Он чувствовал близкую желанную перемену, горел нетерпением начать действовать сейчас же. Но какое-то время мешала несобранность. Не сразу удалось сосредоточиться.
Бюро. Надо готовить бюро. Дело Гайлиса и других. С этого начнет.
Это будет началом нового этапа в его деятельности. Этапа решительной деятельности.
С этим все время, почти не утихая, жило другое. Что ни делал, о чем ни думал, помнил: «Сегодня. Как стемнеет…»
Почти неотступно, ходил ли, работал ли за столом, ощущал радость и ее, ту, глинищанскую. Но и останавливал себя — не ее время. Ее время будет позднее. Вечером, как стемнеет. По дороге из деревни. Где березы…
А сейчас у него дела. Важные обязанности ответственного за целый район человека. К тому же у него сегодня такое событие, такой важный документ перед ним. Этот документ означает, можно сказать, новое направление в его жизни, надо хорошо подумать над многим, сосредоточиться. Нельзя рассеивать внимание.
А в важные районные заботы, как ни противился, врывалось то, тайное, непозволительное. Сжимало сердце радостью и нетерпением, туманило голову. Вспоминались школа, встреча, снова и снова бередили сердце. Представлялось — вечер, березы, она; кружилась голова…
За окнами все сновало белое, блестело солнце. И, похоже, металось, горело что-то в душе Башлыкова.
Радость, нетерпение не были одиноки в душе. И раз, и другой точила назойливая мысль: что ты делаешь? Ты руководитель района. В такое время. Вместо того, чтобы думать о деле, о районе, думаешь о непозволительном. О женщине. К тому же о случайной женщине.
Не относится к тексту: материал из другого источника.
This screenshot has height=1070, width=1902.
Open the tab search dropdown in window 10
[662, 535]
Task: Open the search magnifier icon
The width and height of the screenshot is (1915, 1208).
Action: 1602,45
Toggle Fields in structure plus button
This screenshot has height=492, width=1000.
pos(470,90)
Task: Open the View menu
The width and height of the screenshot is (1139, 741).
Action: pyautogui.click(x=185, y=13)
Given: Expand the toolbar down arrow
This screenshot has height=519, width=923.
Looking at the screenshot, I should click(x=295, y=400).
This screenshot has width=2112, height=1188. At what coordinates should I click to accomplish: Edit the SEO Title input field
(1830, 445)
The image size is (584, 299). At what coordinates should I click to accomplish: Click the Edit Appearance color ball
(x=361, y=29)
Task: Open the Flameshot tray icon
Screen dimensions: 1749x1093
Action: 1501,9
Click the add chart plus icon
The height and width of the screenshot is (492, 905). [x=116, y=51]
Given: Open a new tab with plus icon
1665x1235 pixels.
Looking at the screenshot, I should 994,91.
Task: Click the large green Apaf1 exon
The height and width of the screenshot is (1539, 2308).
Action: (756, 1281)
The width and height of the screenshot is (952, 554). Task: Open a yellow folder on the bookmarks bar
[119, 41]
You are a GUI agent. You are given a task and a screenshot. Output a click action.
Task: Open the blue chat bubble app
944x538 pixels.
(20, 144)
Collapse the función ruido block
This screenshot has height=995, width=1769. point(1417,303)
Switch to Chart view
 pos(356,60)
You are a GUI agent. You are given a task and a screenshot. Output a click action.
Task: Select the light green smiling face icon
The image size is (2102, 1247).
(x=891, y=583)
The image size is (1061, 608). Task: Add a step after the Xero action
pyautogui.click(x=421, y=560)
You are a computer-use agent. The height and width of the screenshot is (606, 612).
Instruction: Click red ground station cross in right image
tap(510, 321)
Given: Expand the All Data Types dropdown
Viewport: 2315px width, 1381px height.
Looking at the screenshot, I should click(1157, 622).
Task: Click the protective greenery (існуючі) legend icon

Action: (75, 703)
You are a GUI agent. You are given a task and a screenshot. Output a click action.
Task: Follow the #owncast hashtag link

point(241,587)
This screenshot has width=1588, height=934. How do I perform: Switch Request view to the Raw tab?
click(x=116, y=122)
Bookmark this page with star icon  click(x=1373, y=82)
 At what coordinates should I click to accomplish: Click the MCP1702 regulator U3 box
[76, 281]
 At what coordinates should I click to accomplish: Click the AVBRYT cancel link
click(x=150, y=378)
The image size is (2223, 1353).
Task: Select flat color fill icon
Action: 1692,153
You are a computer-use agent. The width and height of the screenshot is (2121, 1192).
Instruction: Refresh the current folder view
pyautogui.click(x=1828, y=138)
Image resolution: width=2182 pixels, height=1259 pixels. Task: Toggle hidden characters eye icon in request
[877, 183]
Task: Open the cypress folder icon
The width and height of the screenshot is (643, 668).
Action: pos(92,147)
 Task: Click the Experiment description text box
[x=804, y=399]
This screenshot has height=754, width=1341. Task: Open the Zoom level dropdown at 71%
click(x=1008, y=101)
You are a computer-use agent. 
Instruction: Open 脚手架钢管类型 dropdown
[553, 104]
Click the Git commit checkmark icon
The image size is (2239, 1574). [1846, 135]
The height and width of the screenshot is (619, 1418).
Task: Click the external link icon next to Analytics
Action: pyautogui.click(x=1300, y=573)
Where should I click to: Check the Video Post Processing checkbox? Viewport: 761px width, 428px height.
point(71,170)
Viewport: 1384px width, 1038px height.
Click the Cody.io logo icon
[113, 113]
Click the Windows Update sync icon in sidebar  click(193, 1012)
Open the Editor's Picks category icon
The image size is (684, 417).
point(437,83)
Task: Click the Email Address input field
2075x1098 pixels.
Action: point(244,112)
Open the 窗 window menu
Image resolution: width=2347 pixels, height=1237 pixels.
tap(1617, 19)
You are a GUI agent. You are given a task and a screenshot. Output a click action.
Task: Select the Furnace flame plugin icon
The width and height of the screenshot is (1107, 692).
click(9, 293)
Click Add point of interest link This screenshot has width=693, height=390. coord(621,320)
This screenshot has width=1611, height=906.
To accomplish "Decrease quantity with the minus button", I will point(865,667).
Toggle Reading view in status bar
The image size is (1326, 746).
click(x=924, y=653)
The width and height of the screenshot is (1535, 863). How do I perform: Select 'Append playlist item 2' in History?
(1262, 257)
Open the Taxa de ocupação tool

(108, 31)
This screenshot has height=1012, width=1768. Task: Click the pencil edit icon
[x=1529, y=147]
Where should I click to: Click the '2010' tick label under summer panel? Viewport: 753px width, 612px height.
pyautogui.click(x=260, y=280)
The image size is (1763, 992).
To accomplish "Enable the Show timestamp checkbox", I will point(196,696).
В конце концов, рассуждал он, если уже так захотелось женской ласки, разве мало тут девчат, симпатичных и надежных. Преданных делу. Девчат, которые могут стать настоящими товарищами в труде. Сколько девчат, комсомолок, с радостью пошли бы навстречу, если б ты пожелал этого. Чего ж ты прошел мимо них и прилип к какой-то неизвестной?
Башлыков возражал себе: почему неизвестной? Знает и ее и даже ее родителей. Тоже наш человек, хоть и не комсомолка. И что, вообще-то говоря, помешает ей, когда придет время, стать тоже комсомолкой, товарищем по работе? Родители — бедняки, можно сказать, пролетарии сельские. Правда, не колхозники, это, понятно, минус, пятно. Всему виной мать, темное, злое существо, неприятная, скажем честно, особа. Видно, из-за нее и покинула дочка родительское гнездо. А отец — человек что надо. Хотя сразу мог бы на новую дорогу пойти… Единоличники — это, конечно, минус. Но, коли так, она уже не с родителями. Свое положение у нее — служба. Советская служащая. Да и с родителями должно исправиться. Быть не может, чтоб не исправилось. К тому идет.